● **Word and element pointing entries**
####

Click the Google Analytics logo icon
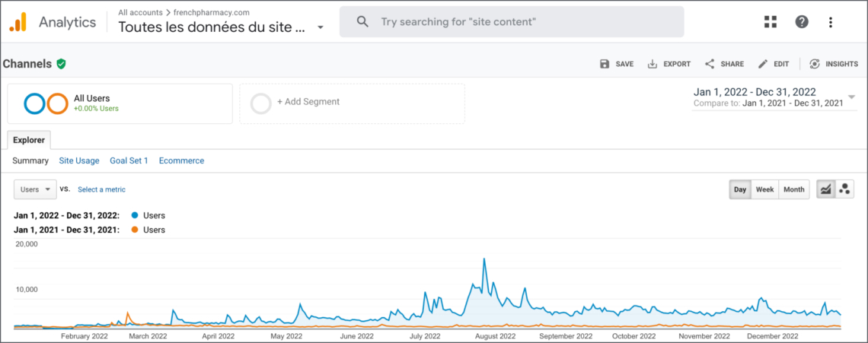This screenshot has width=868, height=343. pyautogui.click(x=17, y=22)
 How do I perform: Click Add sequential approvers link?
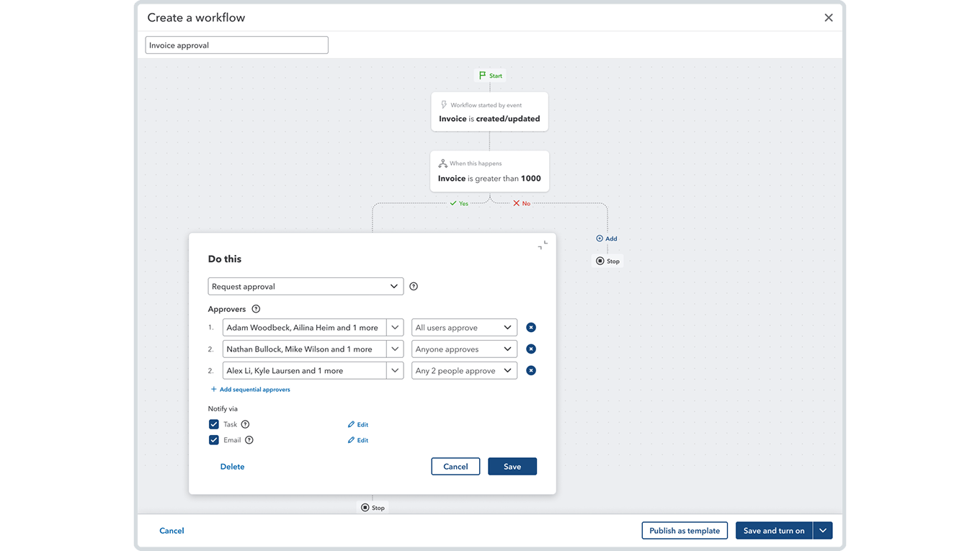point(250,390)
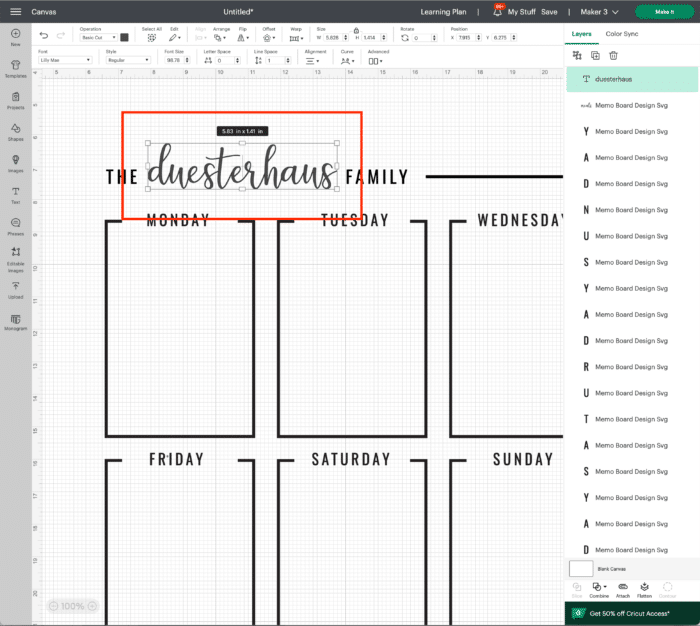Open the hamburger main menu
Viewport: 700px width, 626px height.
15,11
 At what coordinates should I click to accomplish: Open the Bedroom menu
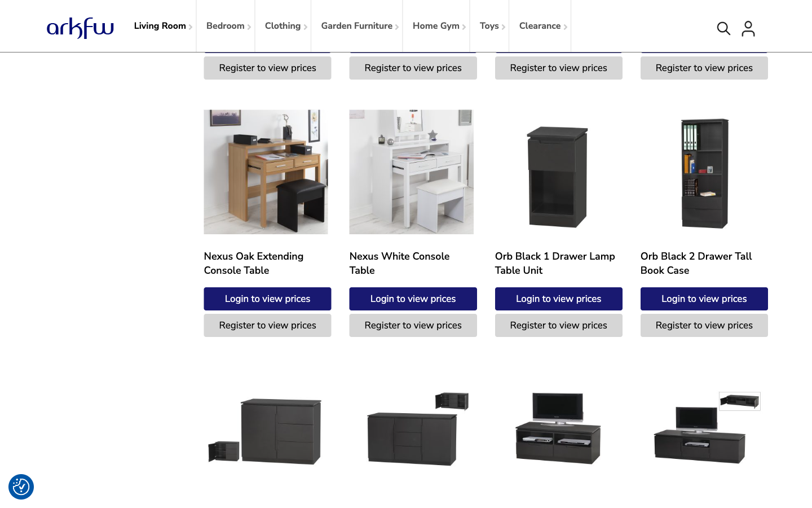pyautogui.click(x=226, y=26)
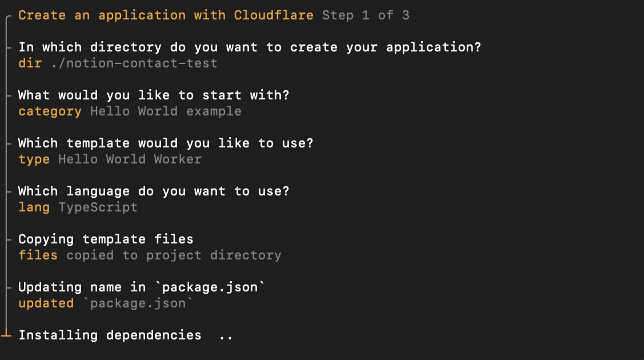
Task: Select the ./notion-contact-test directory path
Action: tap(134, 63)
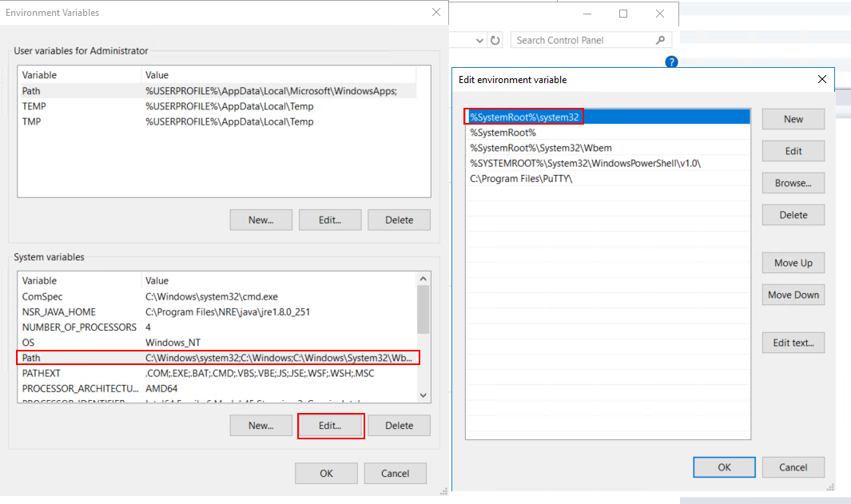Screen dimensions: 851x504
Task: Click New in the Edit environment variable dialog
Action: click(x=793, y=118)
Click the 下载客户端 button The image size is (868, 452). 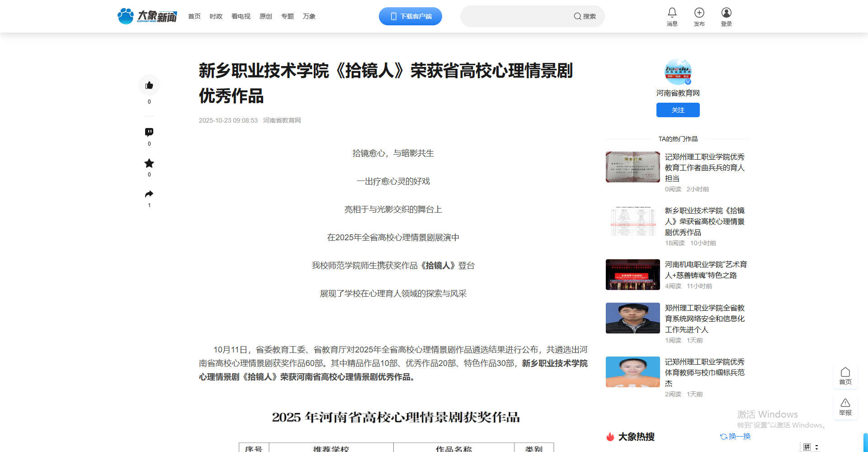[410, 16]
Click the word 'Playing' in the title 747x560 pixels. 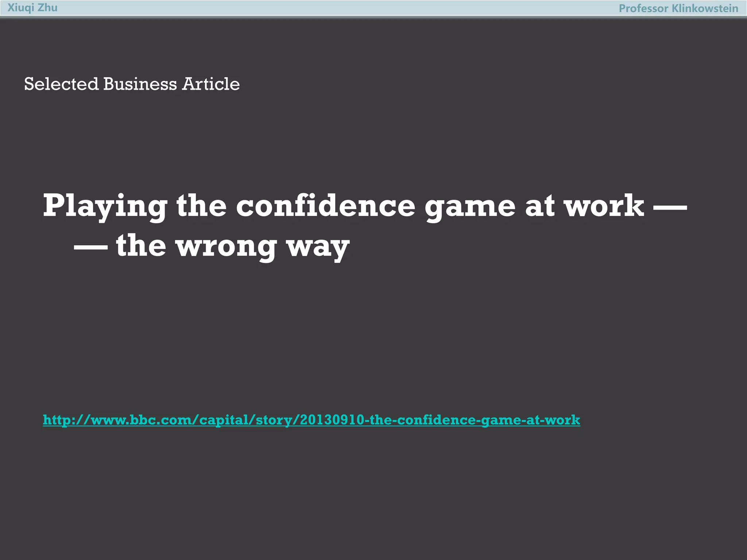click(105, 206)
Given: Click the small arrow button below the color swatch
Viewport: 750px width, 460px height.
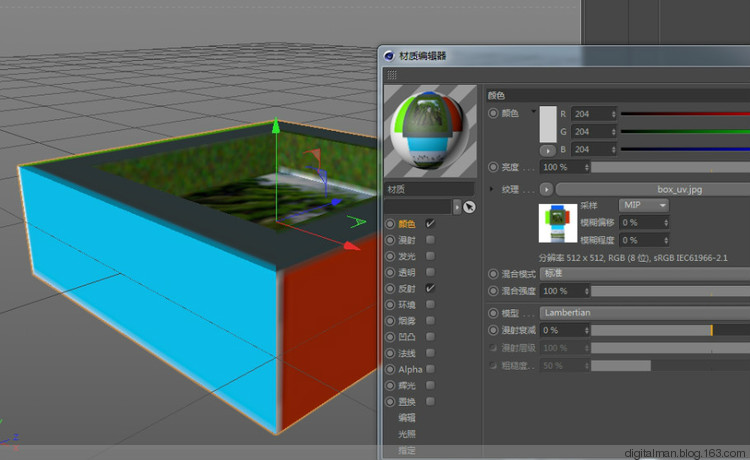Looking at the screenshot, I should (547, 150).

####

Rewrite the part of the data that runs from the line containing "Given: Click the" through the end of the data, replacing "color swatch" with "color picker" and changing nothing else. Leave the pictures out of your answer.

Given: Click the small arrow button below the color picker
Viewport: 750px width, 460px height.
Looking at the screenshot, I should (547, 150).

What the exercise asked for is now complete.